Pueblo once boasted four drive-in theaters, but now the Mesa Drive-In, built in 1951, is the only one. The same thing has happening in towns across the country; the number of drive-ins in America has dwindled from over 4,000 in the 1960s to about 360 today.
To fix up their hasty new purchase, the Jameses installed new bathrooms, re-painted the ticket booths, updated the concession stands, and added two movie screens. Soon, cars started pulling into their gravel parking lot. A lot of cars, actually. One night, not long after Mesa’s renovation, 3,427 people showed up for a double feature of Jurassic Park and The Flintstones, hanging out car windows and climbing trees to get a good view. A traffic jam stretched two miles down Highway 50. “The police came out and yelled at me, so we don’t have crowds like that any more,” James says. Now Mesa Drive-In is capped at 750 cars, or about 1,800 people a night.

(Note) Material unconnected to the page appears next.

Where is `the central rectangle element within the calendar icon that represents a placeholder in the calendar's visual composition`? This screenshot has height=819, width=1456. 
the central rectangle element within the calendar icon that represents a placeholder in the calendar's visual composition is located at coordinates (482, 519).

Unless James and his wife can scrape together $210,000 to pay for digital projectors, there won’t be any cars at the Mesa Drive-In at all next year. “We knew this switch to digital was coming,” he says. “We’ve been saving for years for this. But for us, $210,000 is a huge chunk of change.”

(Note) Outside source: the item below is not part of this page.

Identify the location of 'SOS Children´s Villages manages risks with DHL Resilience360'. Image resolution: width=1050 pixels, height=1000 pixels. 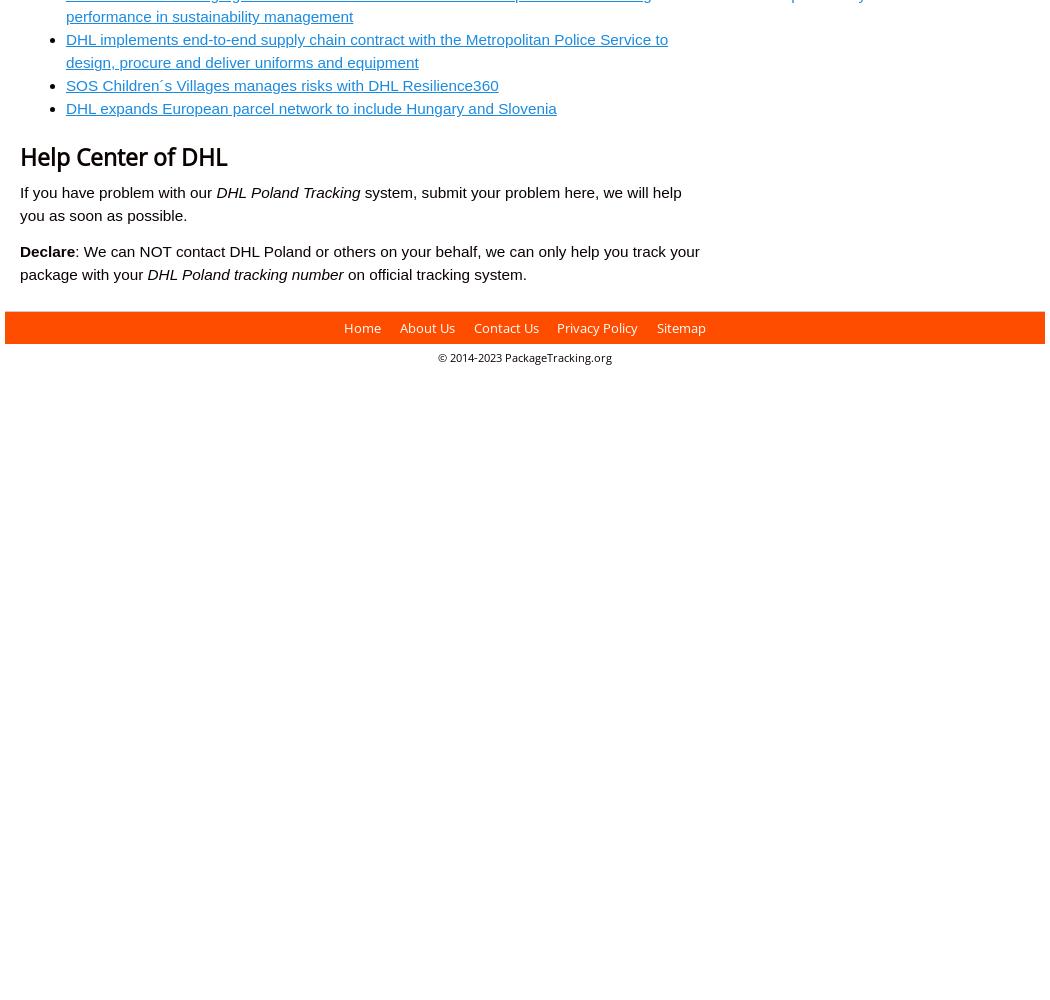
(280, 84).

By the end of this year, Hollywood distributors are expected to stop producing movies in traditional 35 millimeter film and switch entirely to digital. The digital push is good for moviegoers who like crisp, shiny blockbusters and for the Hollywood studios who make them; it costs over $1,000 to print one 35 mm film copy, compared to the $100 it takes to release a digital version on an encrypted hard drive. According to industry analytics firm IHS, about 76 percent of all screens across the world have already been upgraded. (In the U.S., the rate is more like 90 percent). But at $75,000 to $100,000 for just one projector, the cost of upgrading to digital is expensive for movie theaters, sometimes prohibitively so. And America’s last remaining drive-ins—the majority of which are still family-owned and seasonally operated—are finding it hard to switch.
“We have challenges that other movie theaters don’t,” says John Vincent, president of United Drive-In Theater Owners Association and the owner of Wellfleet Drive-In in Cape Cod, Mass. “We have fewer screens and can only show one or two movies a night. Now we have to spend tens of thousands of dollars just to stay in business.”
According to Vincent, only 150 drive-ins have converted so far—the other 210 have until the end of the year either to get with the program or go out of business. Honda Motor (HMC) has launched a campaign to help save them, promising to give away five digital projectors to the establishments that get the most votes on its Project Drive-In website. Mesa Drive-In is one of Honda’s contestants; Vincent’s Wellfleet isn’t because his theater has already upgraded. Last year, Vincent replaced his five 35 mm projectors—which had been running smoothly since they were installed in 1957—for about $70,000 each. “I’ll admit it, it’s a fantastic picture,” he says.
It may seem silly to fret over the fate of 210 movie theaters whose business model is outdated, even compared with regular movie theaters. But art houses and indie film theaters are struggling with the conversion problem, too. “In January, we couldn’t get movie trailers in 35 mm any more, and we knew the window to convert was finally closing,” says Stephanie Silverman, executive director of the Belcourt, a two-screen nonprofit theater in Nashville, Tenn. Because the Belcourt shows a lot of repertory films, it didn’t replace old projectors, just installed digital alongside them. (Price tag: $200,000.) The upgrade has allowed the Belcourt to expand its offerings, but so far the decreased production cost of digital hasn’t translated to savings for the movie theater. “There is a huge cost-benefit for someone, but it’s not us,” she says. “It’s just as expensive to license a movie as it ever was.”
The Honda competition runs though Sept. 9. If James doesn’t win, he says he’ll somehow find the money to keep Mesa Drive-In open. “We’ll take our good credit and equity to the bank and start begging for money,” he says. “Please give me a loan for a projector! I promise I’ll pay!”